It was right to describe licensee Patrick Kelly as a hero in his recent battle with Oldham Council over their 'blanket' review of licences.
It makes the likes of JD Wetherspoon and others who keeled over at the first hurdle look a little wimpish. There was a great deal of sabre-rattling by the big guns in the first instance, with talk of a High Court judicial review of the council's proposal to seek a review of no less than 22 licences at once. But in the end, it took an independent family licensee to stand up to the bullying and point out that the weights and measures department that brought the action did not have a leg to stand on.
I also have to ask the British Beer & Pub Association why they are so quick to hail victories and so slow to put their weight behind the trade when it matters. They did the same with the Hall & Woodhouse high court action, when that brewery was attempting to show that premises licence holders were not automatically responsible for actions taken by lessees. Once again they hailed the result, but had been very reluctant to offer support in the first instance.
Given the fact that there are few important trade legal issues that come before the High Court these days, it might give a better impression if trade leaders were seen in the forefront of the action, rather than bringing up the rear.
In the Oldham scenario, Mr Kelly's lawyer rightly questioned why the weights and measures department had brought an action for which they had no evidence against premises they had never visited and a licensee they had never communicated with. The plain fact was they had no evidence: they relied on general police complaints about the city centre that were not specific to premises and certainly did not involve Mr Kelly's pub. At one point the chief inspector of police rather desperately tried to claim that selling two bottles of Becks for £4 amounted to an 'irresponsible drinks promotion'. Who said that only politicians were economical with the truth?

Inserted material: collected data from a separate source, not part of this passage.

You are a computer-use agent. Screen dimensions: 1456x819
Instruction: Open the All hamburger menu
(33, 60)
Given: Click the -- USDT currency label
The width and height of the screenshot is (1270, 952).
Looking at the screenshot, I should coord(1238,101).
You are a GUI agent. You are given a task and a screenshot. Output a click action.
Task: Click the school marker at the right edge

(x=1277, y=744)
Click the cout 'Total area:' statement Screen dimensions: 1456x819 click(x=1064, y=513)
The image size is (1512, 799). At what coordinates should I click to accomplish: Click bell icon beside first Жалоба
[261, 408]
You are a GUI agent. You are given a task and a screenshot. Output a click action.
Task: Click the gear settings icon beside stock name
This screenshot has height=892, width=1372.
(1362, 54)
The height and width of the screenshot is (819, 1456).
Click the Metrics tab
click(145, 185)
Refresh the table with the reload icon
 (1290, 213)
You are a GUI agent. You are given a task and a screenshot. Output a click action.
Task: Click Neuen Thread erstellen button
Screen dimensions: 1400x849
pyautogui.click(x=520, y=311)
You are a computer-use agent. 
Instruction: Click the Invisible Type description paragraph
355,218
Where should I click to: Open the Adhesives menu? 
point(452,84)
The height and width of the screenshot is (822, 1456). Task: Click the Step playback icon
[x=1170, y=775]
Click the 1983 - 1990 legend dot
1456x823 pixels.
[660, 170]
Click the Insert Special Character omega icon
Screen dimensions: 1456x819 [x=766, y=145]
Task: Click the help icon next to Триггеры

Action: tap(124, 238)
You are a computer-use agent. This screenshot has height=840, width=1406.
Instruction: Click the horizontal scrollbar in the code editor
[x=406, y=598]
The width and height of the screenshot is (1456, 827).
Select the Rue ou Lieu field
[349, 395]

What worries me about this particular situation is that the head of trading standards, whose department brought the action against the Mess House, is also the head of licensing. If he decides to appeal against the decision of the licensing committee not to take any action against Mr Kelly's licence, he will be appealing to the magistrates against himself! Is that really what the Government intended when it moved licensing over to local government — a cosy little stitch-up where one department becomes the front-man for a police-led initiative which is judged by another department in the same section? And we used to complain about Communist state dictatorship?
It was necessary for someone to stand up to this type of mass bullying. Oldham Council has, of course, stated that it did all this with the best possible motives. But that is a recipe for unfairness and restriction, similar in style to the Home Office proposals for mandatory conditions. The idea that you should face a set of rules of increasing burden to your business simply because someone thinks them up for a worst-case scenario is a totalitarian concept completely alien to the way we ought to run this country. This is why Mr Kelly's stance is more important than a simple refusal to accept a queuing system at his bar: it is an indication that blanket rules and systems should never be applied without a very good reason and that actions by responsible authorities of any kind should be targeted and proportionate.